Can you comment on the impact of privacy regulation on Big Data & Analytics?

By: Bart Baesens, Seppe vanden Broucke

This QA first appeared in Data Science Briefings, the DataMiningApps newsletter as a “Free Tweet Sized QA” — where we answer a data science or analytics question of 140 characters maximum. Also want to submit your question? Just Tweet us @DataMiningApps. Want to remain anonymous? Then send us a direct message and we’ll keep all your details private. Subscribe now for free if you want to be the first to receive our articles and stay up to data on data science news, or follow us @DataMiningApps.


You asked: Can you comment on the impact of privacy regulation on Big Data & Analytics?

Our answer:

In recent years, we have seen a dramatic increase in regulatory attention being put towards ensuring privacy and data protection concerns, both in the US and the EU. The emergence of big data and analytics has stimulated a lot of new opportunities to understand patterns in customer behavior, but the ever-increasing thirst to capture and store data has also uncovered new privacy concerns and a call to construct ethical frameworks for data scientists. The White House, for instance, recently released a report “Big Data: A Report on Algorithmic Systems, Opportunity, and Civil Rights”, laying out a national perspective regarding data science ethics. Other authors have also warned against ways how big data can harm minorities and the underprivileged. Finally, the increased awareness regarding cyber security has also raised concerns regarding how data is stored and analyzed.

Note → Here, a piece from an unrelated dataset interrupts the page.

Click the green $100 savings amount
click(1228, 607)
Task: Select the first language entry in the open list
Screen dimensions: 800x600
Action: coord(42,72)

In the EU, these concerns led to introducing Regulation (EU) 2016/679 (the General Data Protection Regulation, or “GDPR”), published in May 2016 with enforcement starting in May 2018. The GDPR represents a significant step in developing privacy, and lawmakers predict that almost every organization based in the EU or does business in the EU will be affected. The GDPR raises the bar for compliance, openness and transparency. Some key articles in the regulation include: the right to be informed about how your personal data will be used, the right to access and rectify your personal data, the right to erase your personal data (this replaces the stricter regulation on the right to be forgotten in the Directive), and the right for human intervention in automated decision models, such as analytical prediction models. The GDPR will impact a huge range of companies and data processors. Education in data protection and privacy laws will hence become a critical success factor in the years to come.

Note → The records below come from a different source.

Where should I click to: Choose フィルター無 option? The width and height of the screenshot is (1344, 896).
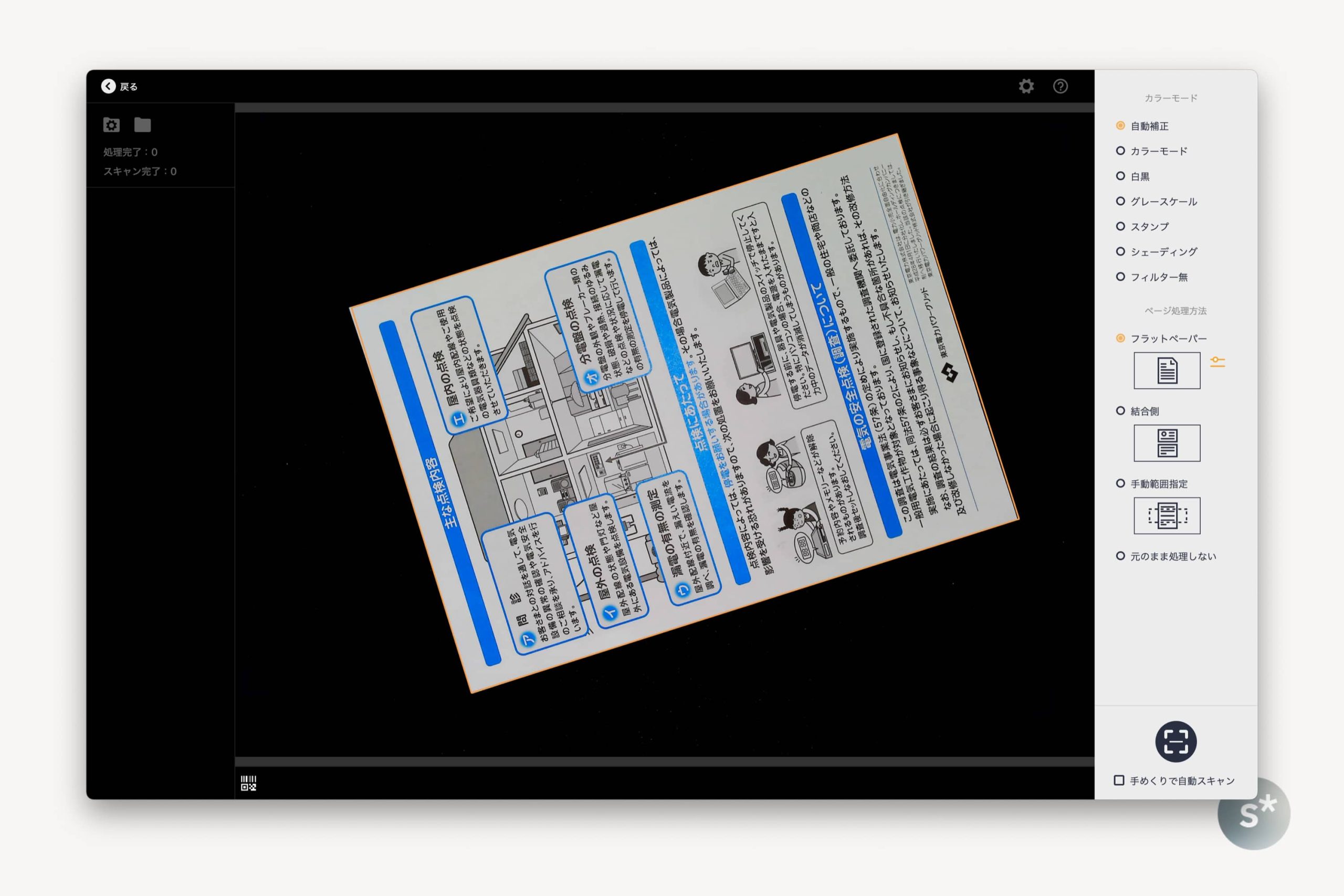click(1120, 277)
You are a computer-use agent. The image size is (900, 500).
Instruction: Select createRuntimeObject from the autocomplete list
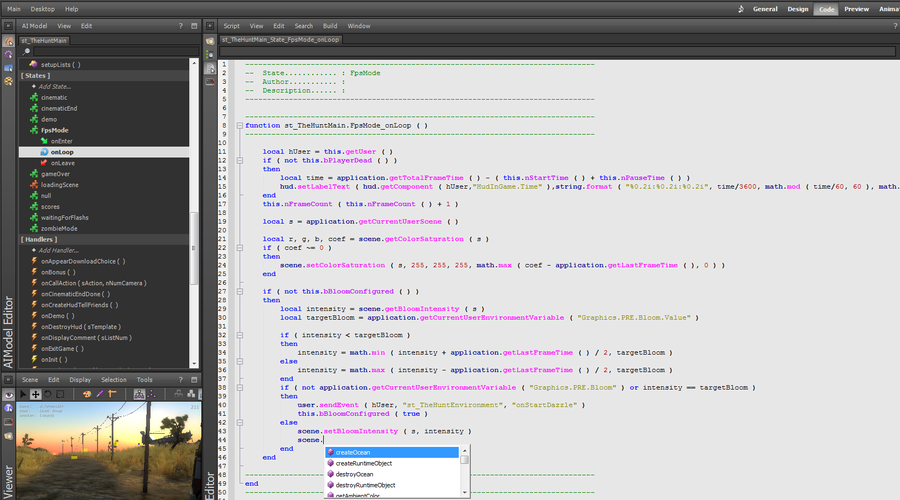pyautogui.click(x=363, y=463)
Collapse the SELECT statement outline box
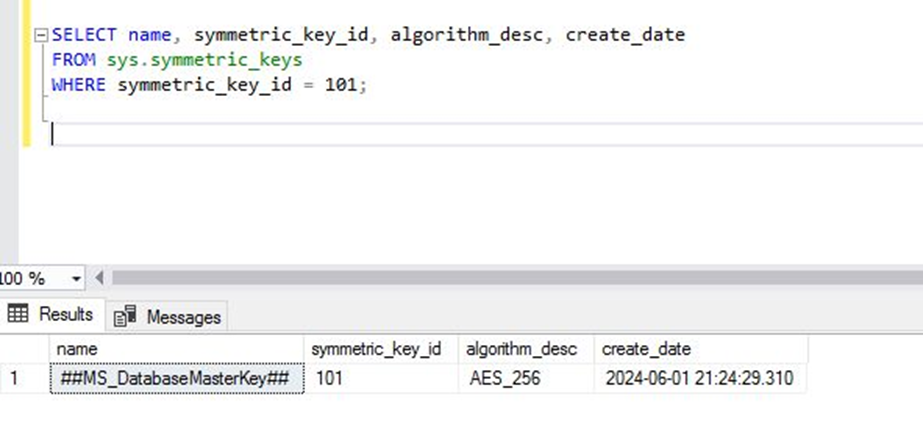This screenshot has width=923, height=430. (x=40, y=36)
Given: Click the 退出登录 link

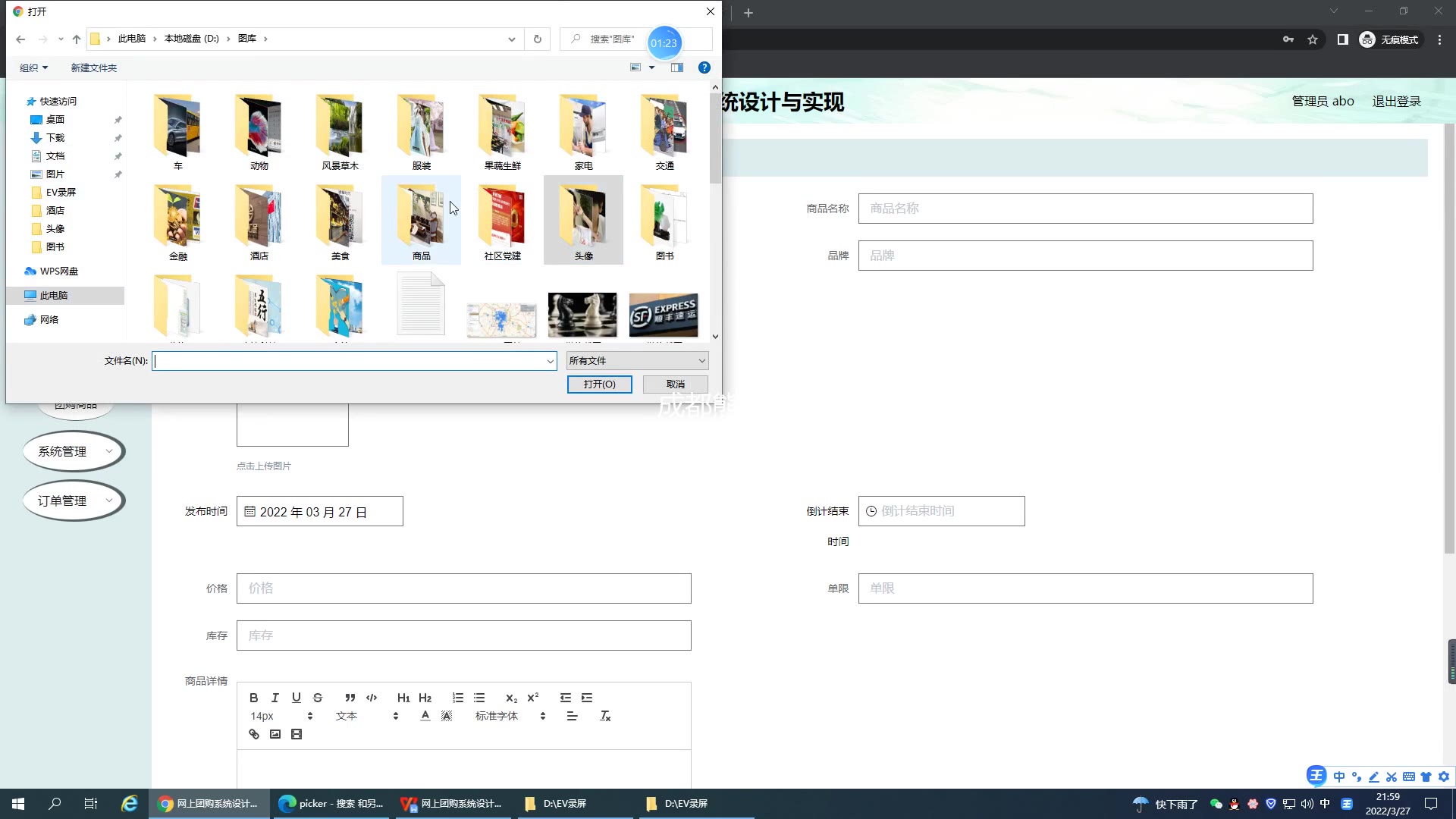Looking at the screenshot, I should coord(1396,102).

In the US, data privacy is not highly regulated. Access to personal data contained in credit reports (provided by Experian, Equifax, TransUnion, etc.), for example, may be retrieved by third-parties when seeking employment or medical care, or making purchases on credit terms. There is no all-encompassing law regulating the acquisition, storage, or use of personal data in the U.S., although partial regulation exists, such as the Privacy Act of 1974, which establishes a code of fair practice to govern the collection of personal data, the Health Insurance Portability and Accountability Act of 1996 (HIPAA) to protect health information privacy rights, and the Electronic Communications Privacy Act (ECPA) of 1986 that establishes sanctions for interception of electronic communication.

Unlike the US approach to privacy protection, which relies on industry-specific legislation and self-regulation, the EU relies on comprehensive privacy legislation (see the Directive and the GDPR above). To bridge these different privacy approaches, the US Department of Commerce in consultation with the European Commission developed the EU-US Privacy Shield. The EU-US Privacy Shield is a framework for transatlantic exchanges of personal data between the EU and the US. Considering the now-upcoming GDPR, however, lawmakers have raised the issue that the newer regulation is deemed incompatible with the EU-US Privacy Shield legislation, as it would no longer permit processing EU personal data by US companies. It will remain to be seen how the two sets of legal provisions can be harmonized. To provide an example, in the US, the right to erasure is more limited and only seen in case law (i.e., the law as established by the outcome of former cases, also called precedents) unlike in the GDPR, which guarantees that right to any EU subject. As a result, coming to an agreement will be difficult. The current plan is to perform a joint annual review of the Privacy Shield by EU and US authorities, so changes will likely be made. Although broad EU rules try to unify the privacy regulation within the European Union, we conclude there is still a lack of a clear international agreement on privacy. There is a strong need for a unified organism which regulates cross-border privacy and data protection with a focus on integration and transparency.